A Deep Learning Network for Classification and Visual Deterioration Detection of Concrete Surfaces

Detecting and addressing defects in concrete surfaces helps ensure the safety of structures and individuals. The timely identification of cracks, spalling, or other defects can prevent accidents or structural failures. Visual inspections are commonly conducted while examining the state of concrete surfaces with flaws. However, this approach is difficult, time-consuming, subjective, and tiresome; additionally, it requires access to many parts of a large project's design. One possible way to improve the accessibility and accuracy of concrete surface data while decreasing human bias is to use deep learning (DL)-based computational algorithms for visualizing deterioration in infrastructure.

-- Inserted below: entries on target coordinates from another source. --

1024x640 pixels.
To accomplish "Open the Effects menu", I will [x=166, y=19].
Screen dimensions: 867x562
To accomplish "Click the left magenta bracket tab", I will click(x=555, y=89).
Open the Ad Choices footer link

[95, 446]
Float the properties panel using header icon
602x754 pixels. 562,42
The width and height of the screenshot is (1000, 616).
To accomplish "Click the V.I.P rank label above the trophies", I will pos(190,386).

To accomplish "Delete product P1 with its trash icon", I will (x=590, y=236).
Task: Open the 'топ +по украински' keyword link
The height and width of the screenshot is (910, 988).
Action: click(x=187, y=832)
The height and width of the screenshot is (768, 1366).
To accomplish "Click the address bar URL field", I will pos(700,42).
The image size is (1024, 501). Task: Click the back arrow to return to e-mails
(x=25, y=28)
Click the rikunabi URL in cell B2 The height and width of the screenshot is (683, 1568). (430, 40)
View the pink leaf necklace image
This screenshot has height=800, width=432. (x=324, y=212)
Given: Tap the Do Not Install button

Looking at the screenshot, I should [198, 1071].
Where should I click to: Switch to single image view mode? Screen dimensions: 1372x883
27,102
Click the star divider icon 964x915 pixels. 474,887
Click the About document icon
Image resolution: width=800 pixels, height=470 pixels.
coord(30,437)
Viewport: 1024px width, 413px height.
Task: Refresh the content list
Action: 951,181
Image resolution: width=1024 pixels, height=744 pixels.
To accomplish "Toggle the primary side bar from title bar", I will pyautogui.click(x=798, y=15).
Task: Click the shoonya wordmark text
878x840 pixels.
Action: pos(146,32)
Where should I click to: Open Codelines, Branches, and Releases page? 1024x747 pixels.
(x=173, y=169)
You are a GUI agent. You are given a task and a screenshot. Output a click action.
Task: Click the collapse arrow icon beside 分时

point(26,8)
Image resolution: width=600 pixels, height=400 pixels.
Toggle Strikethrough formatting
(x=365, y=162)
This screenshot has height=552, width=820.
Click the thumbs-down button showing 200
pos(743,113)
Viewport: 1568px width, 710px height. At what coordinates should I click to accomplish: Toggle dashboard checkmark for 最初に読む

This paper presents a simple and computationally insensitive deep learning network for classifying whether a concrete surface is defective. Initially, data augmentation is used to handle the different sizes of images in deep learning network training. Then, a pretrained SqueezeNet network is adopted and tested using the CODEBRIM dataset. Finally, a semantic segmentation of the defect using a gradient map was presented for visualizing the defect over the surface. The model achieved 95.60% accuracy on the training dataset and 94.46% accuracy on the test dataset. The proposed network has 12 million learnable parameters, which makes it suitable for implementation on portable devices.